_EXTRACTED TEXT:_
▼▼▼

Between 1993 and 1995, he hosted performances in Brussels, Belgium, including a show in French with Belgian and Russian actors. Despite offers to continue work in western Europe (including Belgium and England), he returned to Israel.

After returning to Israel in 1995, he became involved in National Israeli television, where he hosted Ракурс (lit. 'Angle') and Vis-a-vis with Victor Topaller. He wrote articles for Our Country, the first Israeli newspaper in Russian. In 1997, Topaller founded Tel Aviv newspaper Русский израильтянин (lit. 'The Russian Israeli') and was its deputy editor-in-chief as well as a regular author.

Topaller staged a production titled Nowhere to Go in Tel Aviv's Heichal Hatarbut, "dedicated to the 5th anniversary of [the 1990] Russian aliyah". He also hosted the International Festival of Humor at Menora Mivtachim Arena.

▲▲▲

_SOURCE DATA:_
▼▼▼

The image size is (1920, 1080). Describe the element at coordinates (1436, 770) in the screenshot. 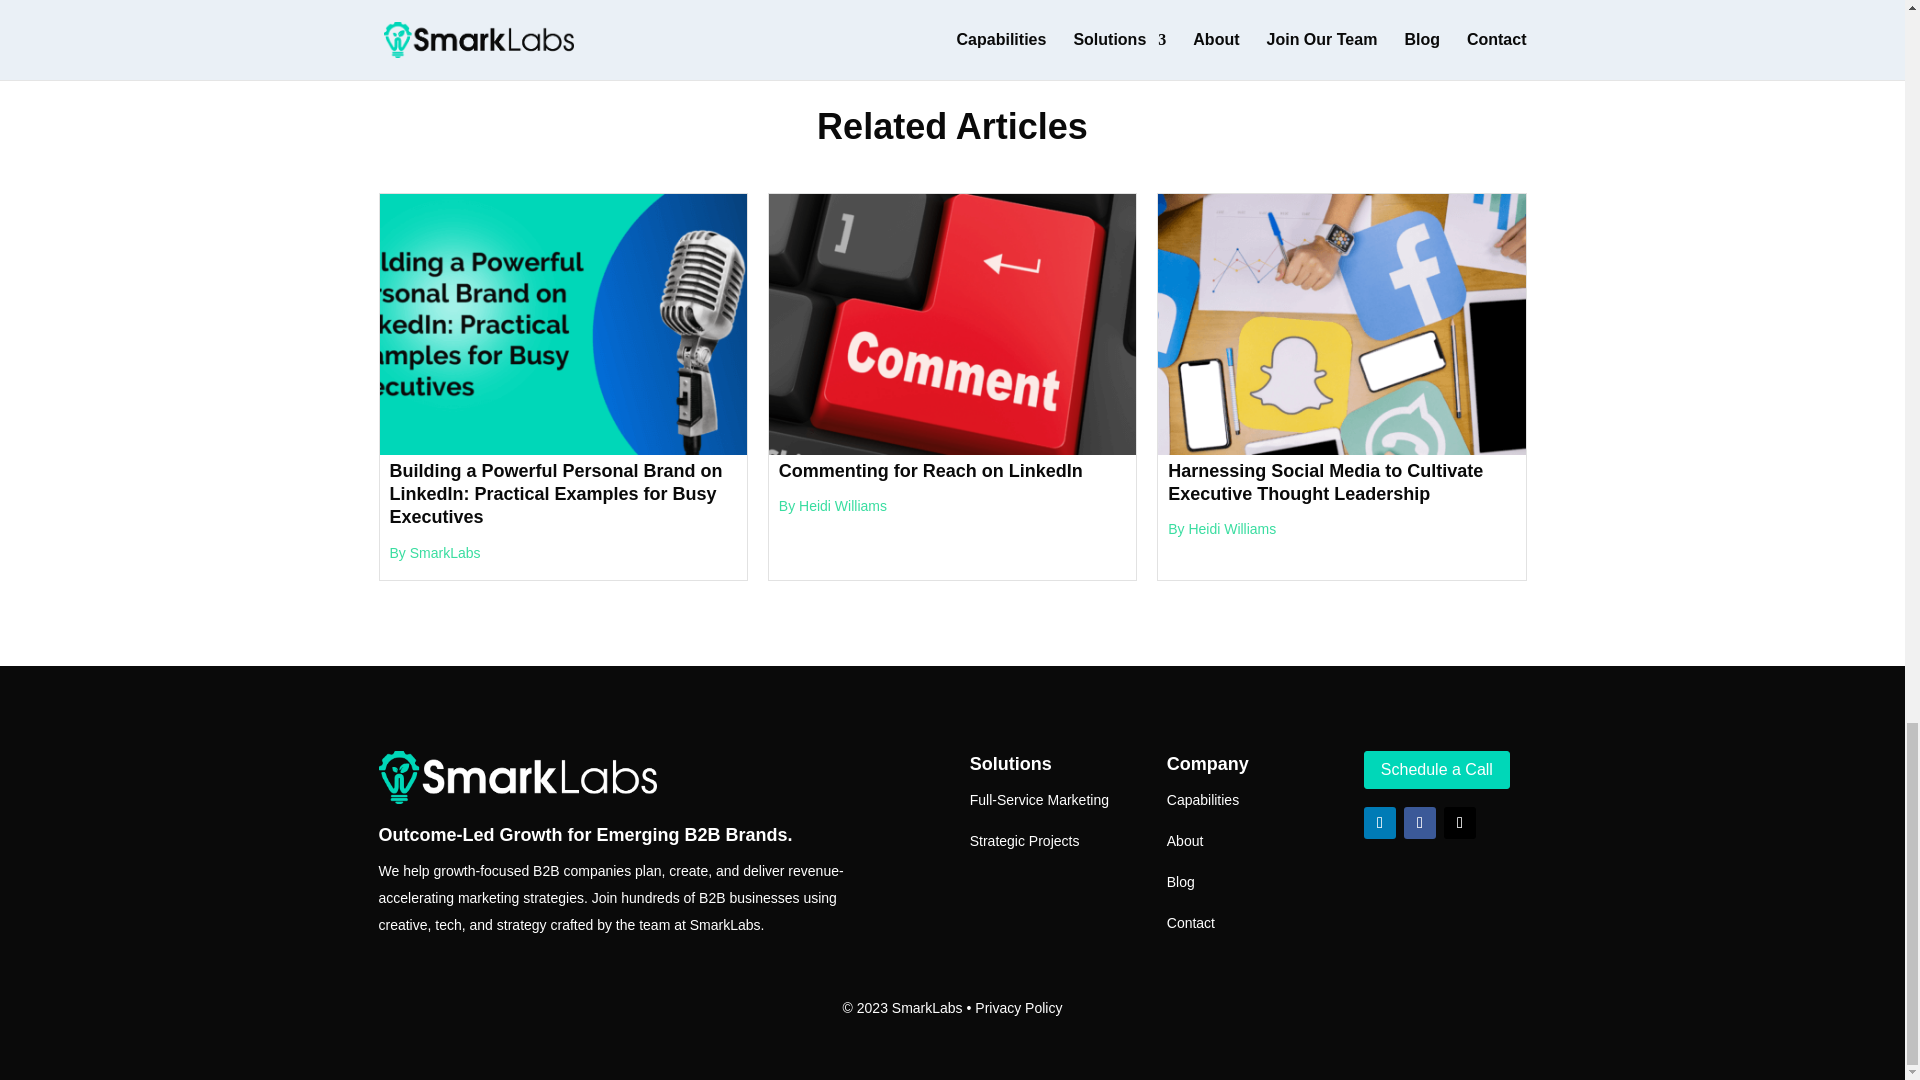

▲▲▲

_WHAT YOU HAVE TO DO:_
Please repeat everything in the passage above about Victor Topaller's career, from "After returning to" down to "a regular author.".

_TASK RESULT:_
After returning to Israel in 1995, he became involved in National Israeli television, where he hosted Ракурс (lit. 'Angle') and Vis-a-vis with Victor Topaller. He wrote articles for Our Country, the first Israeli newspaper in Russian. In 1997, Topaller founded Tel Aviv newspaper Русский израильтянин (lit. 'The Russian Israeli') and was its deputy editor-in-chief as well as a regular author.